Learn why consumers complain about credit card service, rates, and pricing schemes, and why they cancel cards.
When consumers are unhappy with their credit cards, they can choose to stop using that card or end their relationship with the card issuer. Consumer complaints were examined in 2002 by the Payment Card Center of the Federal Reserve Bank of Philadelphia and focused on what the Fed termed “exit behaviors.”The Fed highlighted the fact that credit cards were the leading source of consumer complaints received by federal financial regulators. The central bank noted that the main reason for this is simply due to the huge number of credit cards users. Another possible cause is the increased complexity of credit card pricing schemes, which leave some consumers confused. Finally, the increased availability of credit cards for consumers with bad credit has resulted in a greater number of new and inexperienced credit card users.
The Fed defined “exit behaviors” as the termination of a consumer’s relationship with a credit card issuer, or as simply no longer using the credit card. The ability to switch to a new credit card is an option that is more readily available in the credit card market than is generally seen in other financial services areas.
Prior research indicated that the likelihood of a consumer’s exit is strongly tied to money issues and how upset the consumer feels about the problem.
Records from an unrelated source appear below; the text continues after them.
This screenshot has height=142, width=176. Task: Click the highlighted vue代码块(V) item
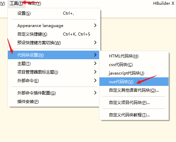(134, 82)
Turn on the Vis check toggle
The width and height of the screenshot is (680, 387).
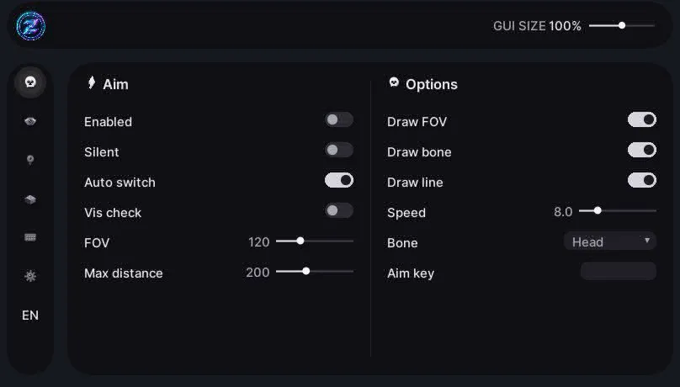tap(339, 210)
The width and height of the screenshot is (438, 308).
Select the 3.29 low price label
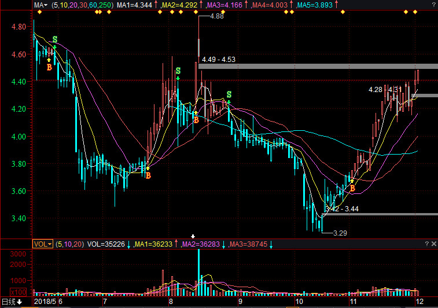(x=340, y=233)
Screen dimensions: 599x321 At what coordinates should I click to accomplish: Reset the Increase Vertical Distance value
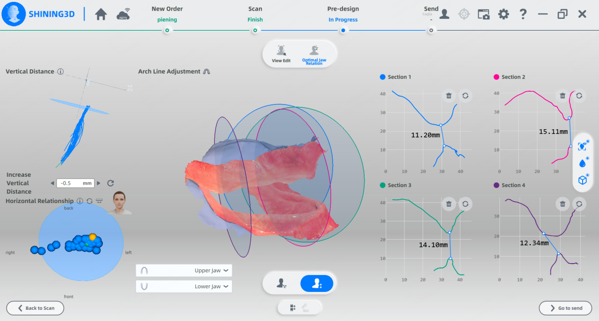110,183
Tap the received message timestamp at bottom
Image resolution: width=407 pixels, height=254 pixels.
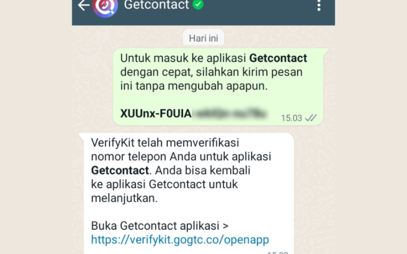pos(278,252)
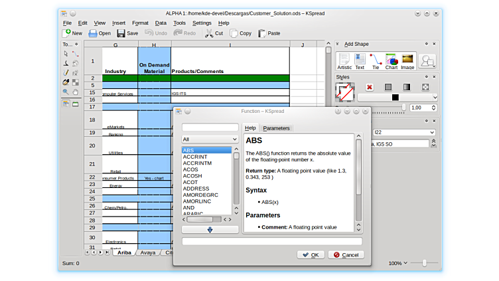The image size is (499, 281).
Task: Switch to the Parameters tab
Action: pyautogui.click(x=276, y=128)
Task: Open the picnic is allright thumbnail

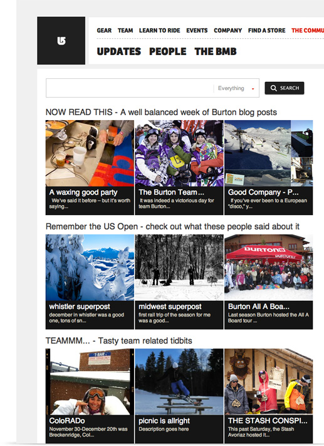Action: 179,382
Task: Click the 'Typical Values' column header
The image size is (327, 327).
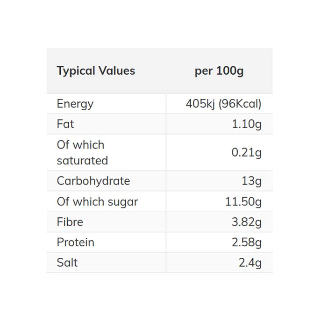Action: click(96, 71)
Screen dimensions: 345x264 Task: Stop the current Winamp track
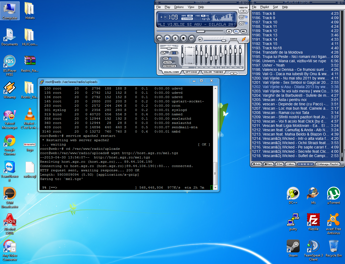click(183, 38)
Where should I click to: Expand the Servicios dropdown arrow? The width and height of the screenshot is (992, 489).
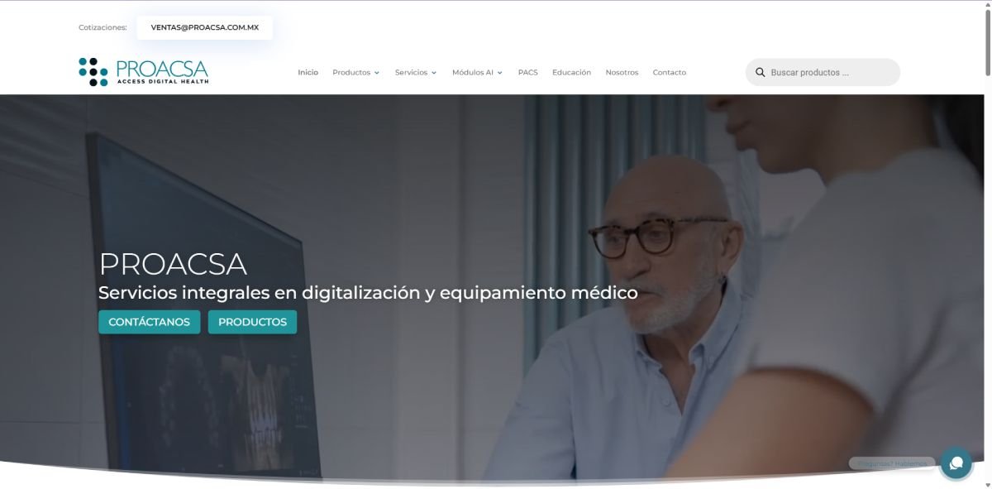(x=434, y=73)

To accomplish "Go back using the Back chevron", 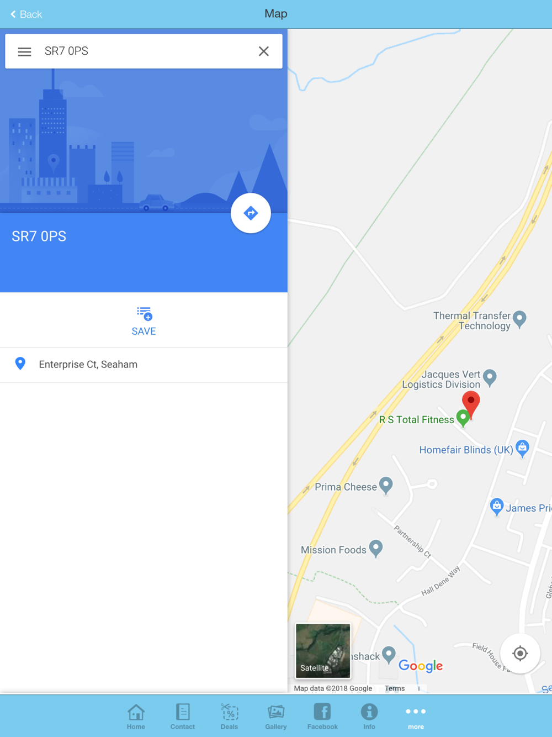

Additionally, the Fed discovered that the chances of exit can be influenced by the consumer’s card-use characteristics. For example, people who tend to carry a balance on their credit card from month to month may take advantage of balance transfer offers to switch to a lower interest card, or they may simply stop using their existing card and focus on paying off the balance.
Additionally, costs may play a role. Cardholders with low interest rates may decide not to exit if the other option is a credit card with a high interest rate, while conversely, cardholders with high APRs may be more willing to exit.
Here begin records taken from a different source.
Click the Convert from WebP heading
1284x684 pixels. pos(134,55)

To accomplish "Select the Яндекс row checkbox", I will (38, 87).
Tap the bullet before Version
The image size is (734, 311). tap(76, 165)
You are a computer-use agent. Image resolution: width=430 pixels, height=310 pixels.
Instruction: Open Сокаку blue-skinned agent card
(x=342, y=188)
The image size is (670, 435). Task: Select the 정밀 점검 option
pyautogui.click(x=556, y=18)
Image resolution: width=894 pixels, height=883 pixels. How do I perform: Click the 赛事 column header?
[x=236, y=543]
Another influence on a cardholder’s decision is the nature of their problem. Consumers with billing errors that need to be resolved will likely not exit until the error is corrected, but they may stop using the card while they wait for a resolution. Separately, if a customer service dilemma is the issue and money is not a concern, the consumer can choose to cancel the original credit card and switch to another.
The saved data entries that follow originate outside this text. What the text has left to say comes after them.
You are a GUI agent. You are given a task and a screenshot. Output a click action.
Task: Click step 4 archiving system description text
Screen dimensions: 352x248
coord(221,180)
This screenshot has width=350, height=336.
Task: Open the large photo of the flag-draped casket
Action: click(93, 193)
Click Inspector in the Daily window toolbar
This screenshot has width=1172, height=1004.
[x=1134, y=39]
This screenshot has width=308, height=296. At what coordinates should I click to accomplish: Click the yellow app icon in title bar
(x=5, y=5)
Data from the University of Michigan’s Survey of Consumers, which the Fed referred to, showed that nearly one in six households reported a credit card problem over the previous year. Out of that group, only 4 percent said they took no action to resolve the issue. The Fed explained that consumers’ proactive behavior could be due to relatively high levels of expressed dissatisfaction.
However, the degree of action taken by consumers could be due to the ease of airing grievances. The central bank noted that it is relatively easy to complain about credit cards. With the Fair Credit Billing Act allowing a consumer to withhold the amount of money involved in a dispute until it gets resolved, there is little monetary cost to lodge a complaint. Additionally, the credit card industry makes it easy to contact customer service representatives via the card issuers’ 800 numbers and the instructions included in their monthly billing statements.
The study revealed that over 55 percent of respondents who had a problem with their credit card in the past year said they had stopped using their credit card or ended their relationship with the card’s issuer. As noted earlier, the Fed attributed this turnover to the highly competitive credit card market in which consumers have relative easy exit options. Not surprisingly, exit rates were higher among consumers who could not resolve their problem, with two-thirds of that group exiting. Somewhat more surprising was the revelation that nearly half of those who reported their problem resolved also exited.
Using an econometric model to further analyze problem resolution and exit behaviors, the Fed concluded that consumers who were predicted to have their problems solved were less likely to exit. The model also showed that the more dissatisfied a consumer is, the higher the likelihood of exit, regardless of problem resolution.
Overall, the Fed’s examination of exit behaviors showed that the level of problems with credit cards is relatively low. The popularity of credit cards and their rising use has clearly resulted in more complaints. But in the study, of the 1,062 credit card holders polled, only 166 reported having problems during the past year.
This analysis showed relatively high levels of exit behavior, as over half of the 166 respondents who had a problem closed their accounts or stopped using the credit card in question. The high exit rates are probably due to the highly competitive U.S. credit card market and the relative ease of switching cards. Meanwhile, the analysis highlighted the importance of problem resolution in lowering the likelihood a customer will exit. Although exit behaviors cannot entirely be eliminated, problem resolution clearly makes a big difference. That acknowledgment supports the credit card industry’s investment in customer service.
As shown in the study, the card issuer is the most effective place to achieve resolution. Therefore, consumers with problems involving their credit cards should not hesitate to contact their card issuer’s customer service department. Customers who pay their bills on time and remain in good standing have a strong foundation from which to resolve any problems they have relating to their credit cards.